▶ **Problem requirements**
Copy the data exactly from the line that contains "Kateryna Bortsova (411, 2057)" through the line that contains "Richard Cambridge (415, 1062)", keeping both end lines and leaving out everything else.

▶ **Supplied material**

※ ※ ※

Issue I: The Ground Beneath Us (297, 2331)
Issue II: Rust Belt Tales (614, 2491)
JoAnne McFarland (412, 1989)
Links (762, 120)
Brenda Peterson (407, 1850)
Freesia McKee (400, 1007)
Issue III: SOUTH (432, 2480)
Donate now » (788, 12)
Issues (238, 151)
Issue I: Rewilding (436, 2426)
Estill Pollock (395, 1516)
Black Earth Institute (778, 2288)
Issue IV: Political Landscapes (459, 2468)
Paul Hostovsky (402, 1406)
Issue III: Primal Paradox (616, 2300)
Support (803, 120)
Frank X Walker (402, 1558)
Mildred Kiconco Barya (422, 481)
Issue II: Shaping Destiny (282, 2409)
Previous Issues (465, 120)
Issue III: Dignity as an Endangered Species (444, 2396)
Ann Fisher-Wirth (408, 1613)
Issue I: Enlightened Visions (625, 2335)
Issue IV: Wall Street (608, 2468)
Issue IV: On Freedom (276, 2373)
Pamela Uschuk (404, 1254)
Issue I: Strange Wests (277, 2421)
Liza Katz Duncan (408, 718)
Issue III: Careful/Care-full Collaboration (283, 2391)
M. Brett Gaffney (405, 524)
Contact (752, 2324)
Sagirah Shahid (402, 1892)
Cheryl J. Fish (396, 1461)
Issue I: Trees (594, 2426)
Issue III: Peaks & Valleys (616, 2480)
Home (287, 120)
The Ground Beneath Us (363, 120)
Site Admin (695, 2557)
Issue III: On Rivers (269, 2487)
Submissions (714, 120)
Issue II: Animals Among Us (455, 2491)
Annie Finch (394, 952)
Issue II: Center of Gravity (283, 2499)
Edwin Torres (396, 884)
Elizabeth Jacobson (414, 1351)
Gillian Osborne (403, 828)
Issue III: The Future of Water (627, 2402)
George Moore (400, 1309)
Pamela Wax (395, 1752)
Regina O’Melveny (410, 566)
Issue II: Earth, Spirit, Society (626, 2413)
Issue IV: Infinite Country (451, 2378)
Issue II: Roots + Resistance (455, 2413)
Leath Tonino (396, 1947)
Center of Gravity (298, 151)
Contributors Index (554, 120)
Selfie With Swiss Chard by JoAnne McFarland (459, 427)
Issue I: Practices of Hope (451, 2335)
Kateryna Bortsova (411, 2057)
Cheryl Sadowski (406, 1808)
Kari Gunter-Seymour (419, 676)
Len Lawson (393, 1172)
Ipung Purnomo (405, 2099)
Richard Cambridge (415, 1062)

※ ※ ※

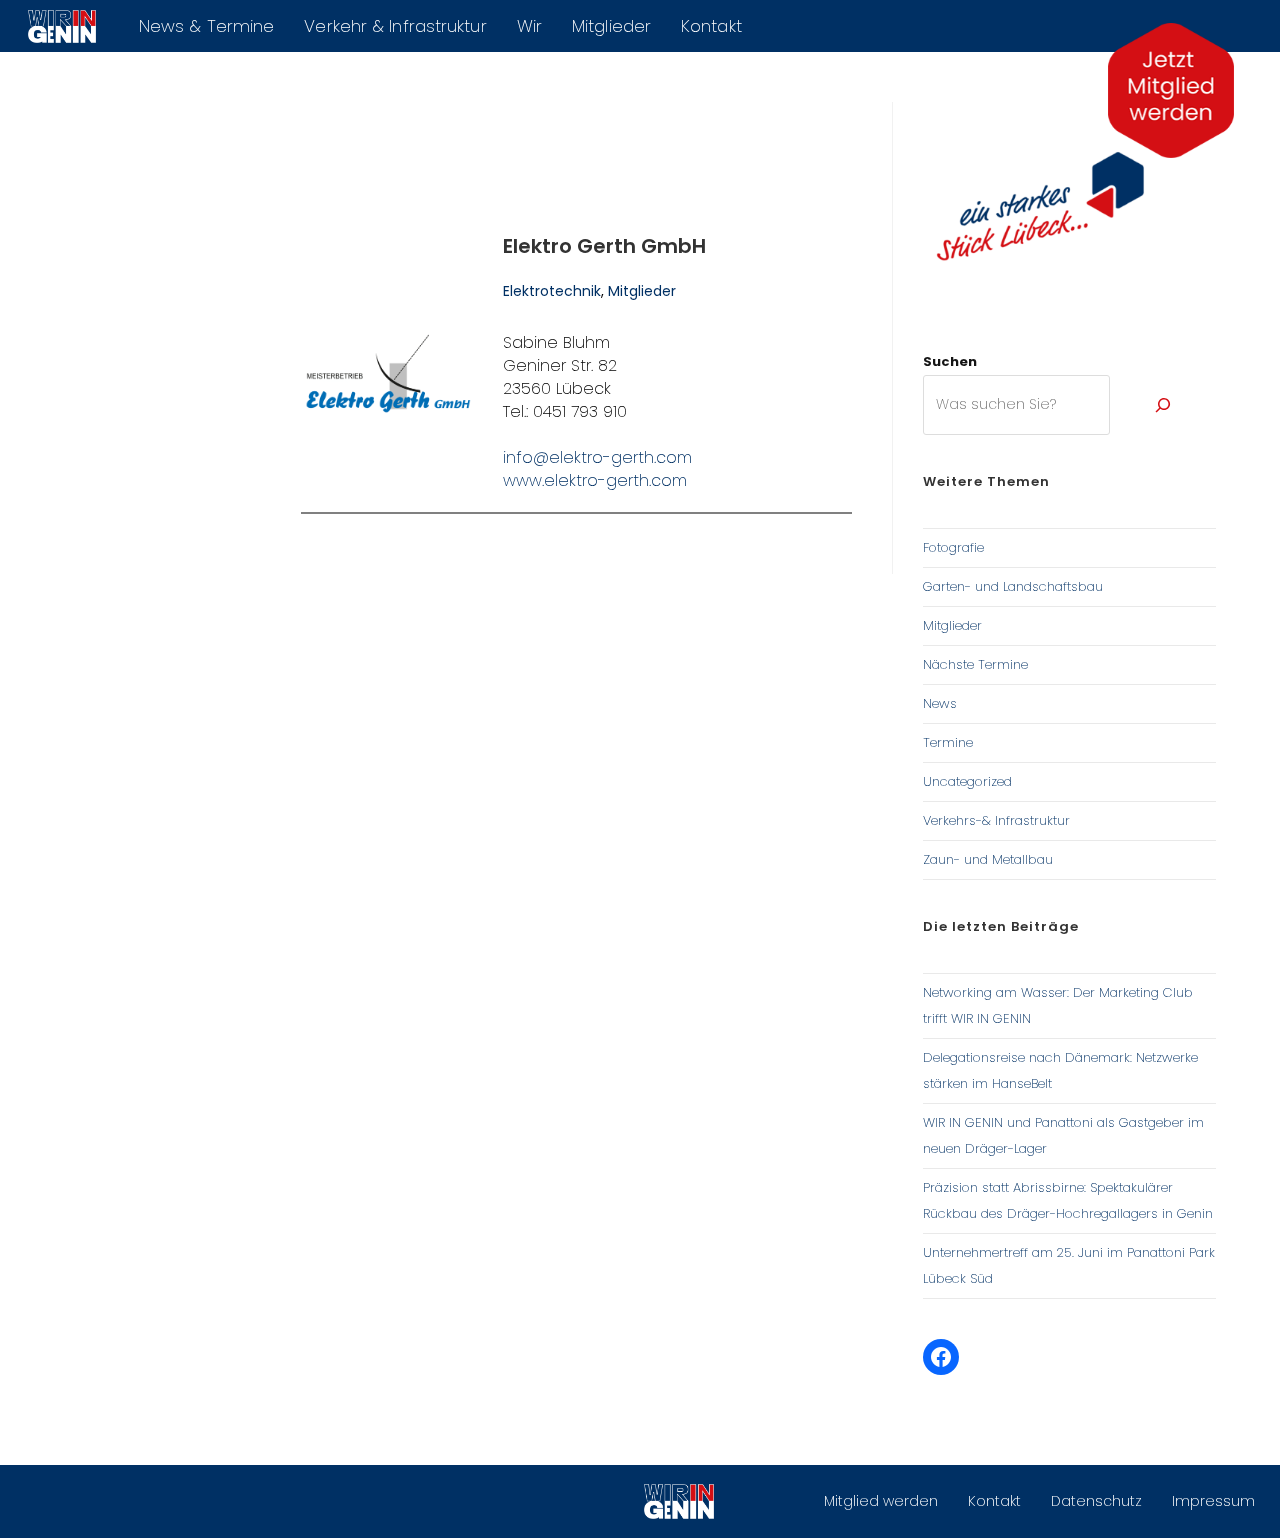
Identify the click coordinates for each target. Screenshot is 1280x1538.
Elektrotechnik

※ ※ ※

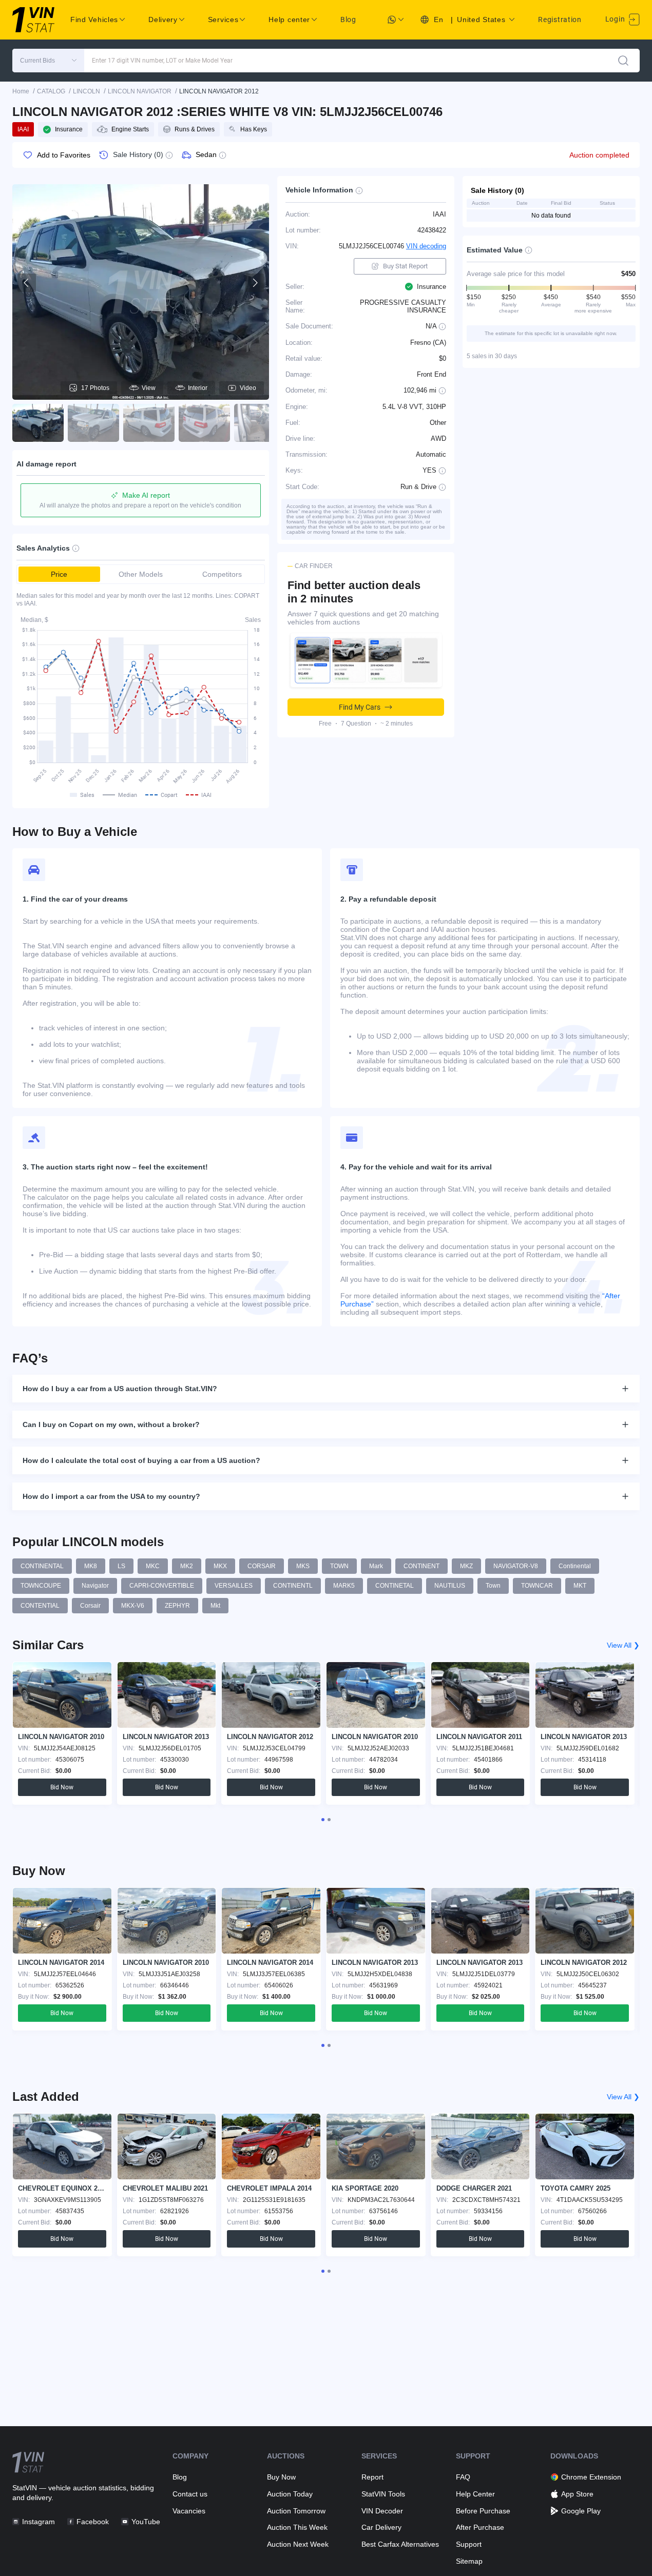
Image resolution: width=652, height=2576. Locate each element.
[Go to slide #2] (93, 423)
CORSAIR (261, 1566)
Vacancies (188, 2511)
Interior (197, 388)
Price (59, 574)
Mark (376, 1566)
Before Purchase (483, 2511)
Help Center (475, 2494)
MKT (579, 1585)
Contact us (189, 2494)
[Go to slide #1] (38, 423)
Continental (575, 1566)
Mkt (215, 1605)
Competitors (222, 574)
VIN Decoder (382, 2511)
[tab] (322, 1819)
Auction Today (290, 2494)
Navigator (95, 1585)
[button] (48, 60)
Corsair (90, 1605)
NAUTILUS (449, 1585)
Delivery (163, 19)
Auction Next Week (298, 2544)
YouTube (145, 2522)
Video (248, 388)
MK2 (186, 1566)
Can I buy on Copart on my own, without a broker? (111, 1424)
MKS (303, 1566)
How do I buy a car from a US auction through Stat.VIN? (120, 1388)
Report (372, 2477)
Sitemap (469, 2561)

※ ※ ※

▶ **Answer box**
Kateryna Bortsova (411, 2057)
Cheryl Sadowski (406, 1808)
Kari Gunter-Seymour (419, 676)
Len Lawson (393, 1172)
Ipung Purnomo (405, 2099)
Richard Cambridge (415, 1062)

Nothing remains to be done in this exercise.